The Assistant has been receiving praise and heavy criticism from others around the world since its release. Having seen the movie and allowing some time to take it all in, it’s easy to see why it has divided viewers.
Written and directed by Kitty Green, the movie centres around Jane (Ozark’s Julia Garner), a recent college graduate who is keen to become a producer in the entertainment business. She lands her dream job as a junior assistant to a powerful mogul. Her tasks are the same as any other assistant at first but soon gets thrown into cleaning the casting couch and acting as a babysitter for her boss. As Jane follows her daily scheduled, she grows increasingly aware of the abuse and degradation that occurs in every aspect of her workday, not just from her boss but from her fellow colleagues as well.
The Assistant is not a movie for everyone, and it is certainly not a feel-good story with a happy ending. It will divide viewers for multiple reasons. Green’s approach to abuse, degradation, and exclusion is different to most directors, she allows the viewers to make their own conclusions without the need to have everything spelled out to them.
While the movie is all about Jane’s boss from her experiences with him, Green has refused to show him, the most we get is hearing him yell over the phone at Jane and causing issues within his company. Though we never get to see him, he is like a dark cloud which helps create a particular tone throughout the story.
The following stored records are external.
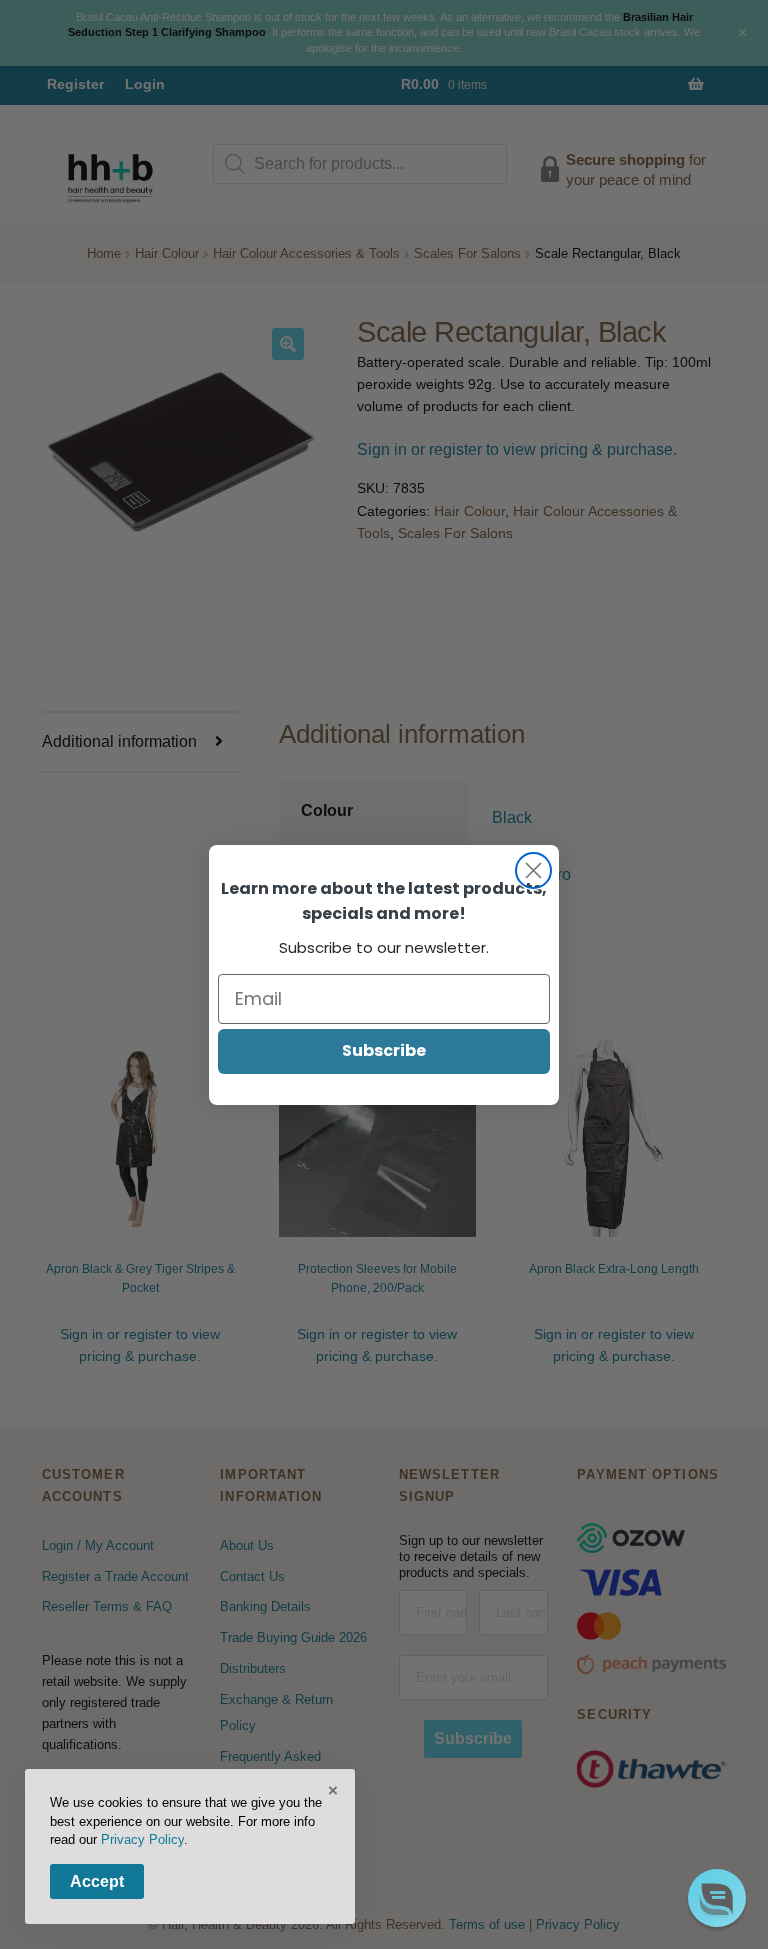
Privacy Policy (142, 1839)
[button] (717, 1898)
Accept (97, 1881)
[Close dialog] (533, 870)
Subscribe (384, 1050)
Green also chose not to feature him to make Jane’s encounter more relatable as the abuser could be anyone to the viewer. Her approach around this topic will hit a core with people who have experienced similar behaviour at work, particularly females and minorities.
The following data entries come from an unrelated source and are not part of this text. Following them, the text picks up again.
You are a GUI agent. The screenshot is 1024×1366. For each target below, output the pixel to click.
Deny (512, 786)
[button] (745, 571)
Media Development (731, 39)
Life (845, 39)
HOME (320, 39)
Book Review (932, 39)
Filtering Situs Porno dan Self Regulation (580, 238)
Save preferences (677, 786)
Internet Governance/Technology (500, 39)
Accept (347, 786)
The “big picture” comes into focus during a vital scene midway through when Jane decides to speak to Human Resources to explain what she has seen and experienced. This is both a heartbreaking and infuriating scene as we witness the abuser being protected.
Green’s style has put many viewers off due to it coming off as slow and without reason. There have been comments about the lack of explanation of the plot but that was done intentionally by the creators. It’s all about subtext and ominous details which could certainly be lost on some viewers.
Julia Garner delivers a powerful performance in a role that required fewer words and more emotions to convey what she is going through. There is not a single moment in the movie where we don’t know how she feels, even when she is simply sitting on the floor with children. It would be surprised if she doesn’t get nominated for an award.
The Assistant is may not be for everyone but it is a movie worth seeing none the less. 7/10
The Assistant is now available via Foxtel to rent and from everywhere else on June 10.